Looking out over Algoma Orchards in Newcastle, Ontario, you might not immediately notice all of the technological advances at play. But once you look closer, you’ll see that, in addition to approximately 1,500 acres of apple trees and a charming gourmet market that sells fresh produce, local foods, and baked goods, the orchard is home to one of the largest solar roofs in the province and has an innovative rainwater recycling system.

red apples in an eco bag on a white background

Algoma Orchards is operated by owner Kirk Kemp and his two sons, Eric and Byron Kemp. The family is committed to fostering a sustainable future for all Canadians and has spent years reducing their environmental impact on the farm. Instead of using overhead irrigation throughout the orchard, Algoma uses drip lines that place water right onto the soil so an apple tree can fully absorb it. This significantly reduces the amount of water used in caring for so many apple trees while minimizing wasteful evaporation. “My boys are fourth generation farmers,” says Kemp. “We try to do the most sustainable farming we can. We grow some organic apples and we also have a very sustainable packing plant.”

Algoma Orchards has also been using an Integrated Pest Management (IPM) system for more than 30 years, reducing the risk from pests and pest management tools in a way that minimizes overall economic, health and environmental risks on
the farm.

“A sustainability report showed that we have enough features to offset the carbon of 500 cars that drive all year long,” Kirk says, noting that they didn’t want to be dependent on hydroelectricity. The orchard is home to five large Tesla solar batteries that store energy produced by the farm’s rooftop solar panels, allowing the business to tap into this power as needed during peak grid times. Algoma Orchards was the first plant in Canada to be powered by Tesla batteries — a fact that Kemp remains proud of.
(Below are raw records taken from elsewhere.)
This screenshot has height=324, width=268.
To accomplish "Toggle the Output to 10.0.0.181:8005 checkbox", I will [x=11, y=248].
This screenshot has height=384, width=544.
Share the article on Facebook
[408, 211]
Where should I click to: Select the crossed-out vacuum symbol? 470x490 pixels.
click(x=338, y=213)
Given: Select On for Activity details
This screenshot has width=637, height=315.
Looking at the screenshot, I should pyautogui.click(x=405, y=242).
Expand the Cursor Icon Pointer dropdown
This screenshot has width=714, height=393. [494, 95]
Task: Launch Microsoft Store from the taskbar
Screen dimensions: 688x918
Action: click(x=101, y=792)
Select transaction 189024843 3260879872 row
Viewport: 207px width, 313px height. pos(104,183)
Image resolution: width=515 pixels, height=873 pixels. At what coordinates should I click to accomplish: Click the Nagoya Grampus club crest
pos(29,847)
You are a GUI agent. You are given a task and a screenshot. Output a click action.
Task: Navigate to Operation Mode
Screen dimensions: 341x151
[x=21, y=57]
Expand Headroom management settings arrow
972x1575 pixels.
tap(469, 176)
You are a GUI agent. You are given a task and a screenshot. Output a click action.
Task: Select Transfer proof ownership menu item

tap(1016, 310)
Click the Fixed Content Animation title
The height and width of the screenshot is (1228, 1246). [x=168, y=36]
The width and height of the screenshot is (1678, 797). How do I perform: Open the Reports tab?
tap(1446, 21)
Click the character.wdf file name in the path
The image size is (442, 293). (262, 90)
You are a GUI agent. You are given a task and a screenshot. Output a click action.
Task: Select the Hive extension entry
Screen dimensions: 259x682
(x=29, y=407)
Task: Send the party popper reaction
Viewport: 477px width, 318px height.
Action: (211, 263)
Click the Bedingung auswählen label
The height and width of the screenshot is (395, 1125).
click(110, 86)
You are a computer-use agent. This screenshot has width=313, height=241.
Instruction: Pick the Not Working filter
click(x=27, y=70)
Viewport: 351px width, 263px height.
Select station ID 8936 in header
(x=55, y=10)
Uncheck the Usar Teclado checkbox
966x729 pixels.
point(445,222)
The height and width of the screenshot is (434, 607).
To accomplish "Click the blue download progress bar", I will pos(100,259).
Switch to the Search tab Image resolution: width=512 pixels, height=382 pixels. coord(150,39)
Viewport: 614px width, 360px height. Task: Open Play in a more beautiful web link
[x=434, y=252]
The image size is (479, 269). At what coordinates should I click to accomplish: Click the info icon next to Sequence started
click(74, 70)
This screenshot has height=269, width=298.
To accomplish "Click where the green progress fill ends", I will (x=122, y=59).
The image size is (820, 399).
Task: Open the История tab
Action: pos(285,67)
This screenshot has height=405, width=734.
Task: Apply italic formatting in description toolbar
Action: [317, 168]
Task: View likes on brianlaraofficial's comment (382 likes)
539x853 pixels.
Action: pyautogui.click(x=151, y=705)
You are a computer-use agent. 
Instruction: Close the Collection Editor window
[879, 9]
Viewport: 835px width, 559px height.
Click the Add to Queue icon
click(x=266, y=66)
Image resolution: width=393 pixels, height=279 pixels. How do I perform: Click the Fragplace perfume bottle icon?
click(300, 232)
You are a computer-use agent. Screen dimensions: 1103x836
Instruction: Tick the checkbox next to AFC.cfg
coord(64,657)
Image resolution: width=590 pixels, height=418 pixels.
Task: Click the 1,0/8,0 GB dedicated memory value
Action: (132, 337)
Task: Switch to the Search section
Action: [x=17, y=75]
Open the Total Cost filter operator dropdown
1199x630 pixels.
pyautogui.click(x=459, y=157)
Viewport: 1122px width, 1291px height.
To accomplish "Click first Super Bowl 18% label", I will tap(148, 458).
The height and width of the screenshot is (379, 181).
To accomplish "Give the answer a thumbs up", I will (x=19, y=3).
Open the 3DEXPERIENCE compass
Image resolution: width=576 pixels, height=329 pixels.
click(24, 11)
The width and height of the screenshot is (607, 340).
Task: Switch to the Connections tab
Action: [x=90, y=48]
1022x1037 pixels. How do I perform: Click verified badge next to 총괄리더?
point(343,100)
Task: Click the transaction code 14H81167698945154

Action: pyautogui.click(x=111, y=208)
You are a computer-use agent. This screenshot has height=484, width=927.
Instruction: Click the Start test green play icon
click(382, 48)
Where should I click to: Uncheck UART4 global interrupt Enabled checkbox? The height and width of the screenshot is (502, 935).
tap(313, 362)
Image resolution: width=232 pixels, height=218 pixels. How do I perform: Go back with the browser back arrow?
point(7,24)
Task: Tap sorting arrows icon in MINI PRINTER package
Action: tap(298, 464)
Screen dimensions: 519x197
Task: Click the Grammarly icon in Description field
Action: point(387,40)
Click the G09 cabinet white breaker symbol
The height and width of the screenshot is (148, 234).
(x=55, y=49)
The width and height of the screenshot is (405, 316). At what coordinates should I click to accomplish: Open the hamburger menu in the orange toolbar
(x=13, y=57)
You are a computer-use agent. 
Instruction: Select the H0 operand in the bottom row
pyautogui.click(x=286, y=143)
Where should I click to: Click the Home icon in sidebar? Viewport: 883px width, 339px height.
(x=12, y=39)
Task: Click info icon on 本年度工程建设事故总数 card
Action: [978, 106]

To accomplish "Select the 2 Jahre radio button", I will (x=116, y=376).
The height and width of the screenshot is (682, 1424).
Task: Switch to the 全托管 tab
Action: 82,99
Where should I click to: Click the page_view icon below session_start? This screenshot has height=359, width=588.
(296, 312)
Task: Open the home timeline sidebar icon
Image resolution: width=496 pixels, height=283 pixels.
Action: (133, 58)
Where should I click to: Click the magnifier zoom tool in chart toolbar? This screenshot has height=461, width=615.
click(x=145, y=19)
“We were also the first in Canada that we knew of to be recycling water [on a large scale],” Kemp says. Rainwater is collected on the plant’s roof in order to be carefully filtered and sanitized, then used for cleaning equipment and facilities on the property. The filtration system itself is also on-site, making it an efficient and low-waste process. Between 30,000 and 40,000 litres of water are recycled every single day.

As Canada’s largest apple grower with major wholesale customers across North America, Algoma Orchards is proud to be leading the way in quality and sustainability. They’re able to produce close to one million bushels of apples each year at around 40 pounds per bushel, all while prioritizing sustainable farming practices and working toward a healthier planet. Algoma Orchards may no longer be the only farm in Canada with eco-friendly features, but it will always be one of the first.